The new orders for the nuclear-sensitive parts coincides with plans to add thousands of more advanced, second-generation centrifuges  that would allow Iran to increase its production of enriched uranium even further, analysts told the U.S. newspaper.
While this is not the first time Iran has sought to buy banned items from foreign vendors, this case is considered unusual because of the order’s specificity and size.
The recent move by the Persian nation has fueled Western concerns that Iran is planning to produce atomic weapons. 
An unnamed European diplomat with access to sensitive intelligence on Iran's nuclear facilities, told The Washington Post: "They are positioning themselves to make a lot of nuclear progress quickly."
"Each step forward makes the situation potentially more dangerous," he added.

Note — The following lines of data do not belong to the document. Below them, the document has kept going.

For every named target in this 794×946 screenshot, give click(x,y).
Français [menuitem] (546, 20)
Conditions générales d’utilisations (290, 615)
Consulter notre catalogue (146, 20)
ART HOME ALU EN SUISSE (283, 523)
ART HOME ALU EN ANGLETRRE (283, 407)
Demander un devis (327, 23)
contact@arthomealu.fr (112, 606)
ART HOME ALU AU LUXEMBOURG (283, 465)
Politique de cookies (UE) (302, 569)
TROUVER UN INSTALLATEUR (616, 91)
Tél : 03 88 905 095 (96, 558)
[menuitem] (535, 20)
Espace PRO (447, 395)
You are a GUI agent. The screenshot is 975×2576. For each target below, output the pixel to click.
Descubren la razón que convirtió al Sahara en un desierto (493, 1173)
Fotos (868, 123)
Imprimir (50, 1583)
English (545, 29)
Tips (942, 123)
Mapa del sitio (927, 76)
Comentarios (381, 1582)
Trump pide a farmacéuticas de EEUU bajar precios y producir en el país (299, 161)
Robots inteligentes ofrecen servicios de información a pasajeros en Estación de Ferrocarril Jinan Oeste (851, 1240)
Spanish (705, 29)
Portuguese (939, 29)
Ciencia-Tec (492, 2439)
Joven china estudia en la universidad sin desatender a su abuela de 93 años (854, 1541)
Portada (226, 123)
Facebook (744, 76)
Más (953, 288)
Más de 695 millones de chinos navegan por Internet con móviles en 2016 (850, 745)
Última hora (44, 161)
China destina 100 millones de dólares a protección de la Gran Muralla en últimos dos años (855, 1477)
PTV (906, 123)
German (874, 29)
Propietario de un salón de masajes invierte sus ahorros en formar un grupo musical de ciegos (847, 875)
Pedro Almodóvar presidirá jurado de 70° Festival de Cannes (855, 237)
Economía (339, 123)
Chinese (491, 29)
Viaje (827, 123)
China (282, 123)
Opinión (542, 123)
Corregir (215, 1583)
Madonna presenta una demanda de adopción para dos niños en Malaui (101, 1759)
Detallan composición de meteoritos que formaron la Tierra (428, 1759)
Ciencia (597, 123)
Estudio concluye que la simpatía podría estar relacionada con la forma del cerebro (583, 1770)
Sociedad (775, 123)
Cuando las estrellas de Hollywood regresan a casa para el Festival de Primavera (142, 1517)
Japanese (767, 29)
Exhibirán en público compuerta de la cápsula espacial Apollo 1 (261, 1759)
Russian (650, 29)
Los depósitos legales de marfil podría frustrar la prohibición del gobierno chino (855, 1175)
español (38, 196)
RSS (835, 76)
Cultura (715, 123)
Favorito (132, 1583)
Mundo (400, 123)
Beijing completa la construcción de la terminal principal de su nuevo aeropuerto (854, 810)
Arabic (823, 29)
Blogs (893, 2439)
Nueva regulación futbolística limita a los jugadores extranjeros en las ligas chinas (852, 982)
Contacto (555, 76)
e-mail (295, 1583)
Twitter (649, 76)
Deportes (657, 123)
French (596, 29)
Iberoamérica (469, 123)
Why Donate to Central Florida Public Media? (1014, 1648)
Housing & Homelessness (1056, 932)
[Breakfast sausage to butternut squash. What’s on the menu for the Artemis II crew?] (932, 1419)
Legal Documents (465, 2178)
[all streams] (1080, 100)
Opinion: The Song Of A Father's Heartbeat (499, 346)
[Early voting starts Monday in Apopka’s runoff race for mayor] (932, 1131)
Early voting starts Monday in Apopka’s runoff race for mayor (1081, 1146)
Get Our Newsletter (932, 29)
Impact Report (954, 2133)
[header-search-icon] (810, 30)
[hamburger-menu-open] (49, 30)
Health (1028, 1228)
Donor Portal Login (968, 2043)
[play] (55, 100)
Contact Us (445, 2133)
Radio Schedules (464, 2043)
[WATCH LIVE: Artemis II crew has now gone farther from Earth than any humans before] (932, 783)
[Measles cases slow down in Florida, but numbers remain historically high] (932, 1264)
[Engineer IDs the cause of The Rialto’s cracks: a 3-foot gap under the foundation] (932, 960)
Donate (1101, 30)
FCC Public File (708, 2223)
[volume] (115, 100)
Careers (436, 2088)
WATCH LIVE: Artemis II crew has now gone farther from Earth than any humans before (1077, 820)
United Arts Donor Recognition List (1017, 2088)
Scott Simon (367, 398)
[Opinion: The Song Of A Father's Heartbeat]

Meanwhile, Iran has taken steps to ease Western anxiety by converting a portion of its uranium stockpile  into a metal form that cannot be easily used to make nuclear weapons.
Foreign Ministry spokesman, Ramin Mehmanparast, on Tuesday told reporters in Tehran that this conversion is already underway: “This work is being done," he said.
Senior UN investigators were in Iran on Wednesday for a new round of talks with government officials over allegations that Tehran may have carried out tests on triggers for atomic weapons. 
A report by the U.N. nuclear watchdog, due for release this week, is expected to document Iran’s seemingly contradictory moves.